- **Task description**
Return every line of the records below that contains the word "what".

- **Task input**
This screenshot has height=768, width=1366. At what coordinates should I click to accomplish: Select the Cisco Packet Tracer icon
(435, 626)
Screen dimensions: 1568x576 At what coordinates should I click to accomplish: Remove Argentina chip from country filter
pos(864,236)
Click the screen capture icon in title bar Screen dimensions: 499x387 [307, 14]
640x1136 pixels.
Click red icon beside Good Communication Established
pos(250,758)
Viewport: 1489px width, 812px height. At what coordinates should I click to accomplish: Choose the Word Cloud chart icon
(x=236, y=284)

...

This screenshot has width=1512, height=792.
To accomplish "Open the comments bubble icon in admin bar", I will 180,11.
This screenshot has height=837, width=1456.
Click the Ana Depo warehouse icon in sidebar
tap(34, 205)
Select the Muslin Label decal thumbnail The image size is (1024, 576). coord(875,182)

- **Result for this task**
This screenshot has height=768, width=1366. At what coordinates should I click to accomplish: Select the Cisco Packet Tracer icon
Screen dimensions: 1568x576 At what coordinates should I click to accomplish: Remove Argentina chip from country filter
Viewport: 1489px width, 812px height. At what coordinates should I click to accomplish: Choose the Word Cloud chart icon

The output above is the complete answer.